The XPath expression is going to be ".//CD[YEAR='1988']"
, which will return
all CD elements with attribute year equaling 1988. Note that XPath expressions
cannot be absolute paths because of the Python implementation of XPath, so .

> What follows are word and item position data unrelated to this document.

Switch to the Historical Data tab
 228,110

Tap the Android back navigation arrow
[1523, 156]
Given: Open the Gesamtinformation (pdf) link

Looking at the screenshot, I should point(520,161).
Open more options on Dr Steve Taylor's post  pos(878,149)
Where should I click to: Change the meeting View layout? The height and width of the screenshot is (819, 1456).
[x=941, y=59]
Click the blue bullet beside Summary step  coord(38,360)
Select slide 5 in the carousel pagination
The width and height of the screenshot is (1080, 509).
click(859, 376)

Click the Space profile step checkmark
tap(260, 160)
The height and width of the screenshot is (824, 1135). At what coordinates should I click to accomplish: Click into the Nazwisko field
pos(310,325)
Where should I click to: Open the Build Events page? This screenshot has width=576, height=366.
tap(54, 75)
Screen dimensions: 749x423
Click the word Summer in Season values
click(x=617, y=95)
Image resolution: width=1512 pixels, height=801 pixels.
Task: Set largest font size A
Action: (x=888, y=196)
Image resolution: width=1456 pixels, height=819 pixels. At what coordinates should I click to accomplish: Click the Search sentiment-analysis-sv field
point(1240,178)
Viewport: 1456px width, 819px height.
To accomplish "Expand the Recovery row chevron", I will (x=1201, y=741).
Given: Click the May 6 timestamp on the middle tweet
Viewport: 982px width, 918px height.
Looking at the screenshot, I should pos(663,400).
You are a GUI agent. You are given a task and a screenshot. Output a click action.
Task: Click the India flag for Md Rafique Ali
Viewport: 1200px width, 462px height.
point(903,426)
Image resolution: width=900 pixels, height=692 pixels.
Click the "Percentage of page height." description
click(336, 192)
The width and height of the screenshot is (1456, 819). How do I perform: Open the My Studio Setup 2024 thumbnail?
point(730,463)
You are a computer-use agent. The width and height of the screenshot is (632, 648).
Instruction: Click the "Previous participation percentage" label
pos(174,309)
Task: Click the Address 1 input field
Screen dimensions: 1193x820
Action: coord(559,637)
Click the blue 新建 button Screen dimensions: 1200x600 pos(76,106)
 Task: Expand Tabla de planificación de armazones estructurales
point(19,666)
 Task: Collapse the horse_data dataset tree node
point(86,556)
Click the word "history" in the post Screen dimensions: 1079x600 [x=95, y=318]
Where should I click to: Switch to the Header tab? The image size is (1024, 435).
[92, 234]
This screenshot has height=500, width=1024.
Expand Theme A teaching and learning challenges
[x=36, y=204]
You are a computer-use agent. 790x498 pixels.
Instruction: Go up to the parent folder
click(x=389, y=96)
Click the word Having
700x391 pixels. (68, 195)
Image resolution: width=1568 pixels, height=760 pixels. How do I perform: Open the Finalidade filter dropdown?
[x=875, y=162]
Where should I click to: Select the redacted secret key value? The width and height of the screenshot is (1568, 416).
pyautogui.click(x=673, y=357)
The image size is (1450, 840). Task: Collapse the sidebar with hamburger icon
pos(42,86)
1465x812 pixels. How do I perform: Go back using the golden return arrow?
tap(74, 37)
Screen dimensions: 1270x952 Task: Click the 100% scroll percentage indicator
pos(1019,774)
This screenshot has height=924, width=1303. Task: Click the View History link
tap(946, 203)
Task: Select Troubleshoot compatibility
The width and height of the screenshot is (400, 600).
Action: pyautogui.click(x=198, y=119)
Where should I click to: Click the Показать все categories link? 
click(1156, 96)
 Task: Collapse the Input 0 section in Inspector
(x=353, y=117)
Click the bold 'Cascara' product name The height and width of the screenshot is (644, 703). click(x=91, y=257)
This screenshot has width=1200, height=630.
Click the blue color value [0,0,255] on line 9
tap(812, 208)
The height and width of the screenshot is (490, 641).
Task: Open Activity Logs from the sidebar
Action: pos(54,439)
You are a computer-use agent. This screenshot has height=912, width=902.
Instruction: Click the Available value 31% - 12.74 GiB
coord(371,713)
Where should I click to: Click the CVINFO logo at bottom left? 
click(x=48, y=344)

is used as an XPath prefix for this example, meaning the search will start from
the current (root) element.
WITH "https://www.w3schools.com/xml/cd_catalog.xml" AS xmlUrl
CALL xml_module.load(xmlUrl, false, "", ".//CD[YEAR='1988']", {}) YIELD output_map RETURN output_map;
Result:
{
"_children": [
{
"_text": "Hide your heart",
"_type": "TITLE"
},
{
"_text": "Bonnie Tyler",
"_type": "ARTIST"
},
{
"_text": "UK",
"_type": "COUNTRY"
},
{
"_text": "CBS Records",
"_type": "COMPANY"
},
{
"_text": "9.90",
"_type": "PRICE"
},
{
"_text": "1988",
"_type": "YEAR"
}
],
"_type": "CD"
}
{
"_children": [
{
"_text": "Stop",
"_type": "TITLE"
},
{
"_text": "Sam Brown",
"_type": "ARTIST"
},
{
"_text": "UK",
"_type": "COUNTRY"
},
{
"_text": "A and M",
"_type": "COMPANY"
},
{
"_text": "8.90",
"_type": "PRICE"
},
{
"_text": "1988",
"_type": "YEAR"
}
],
"_type": "CD"
}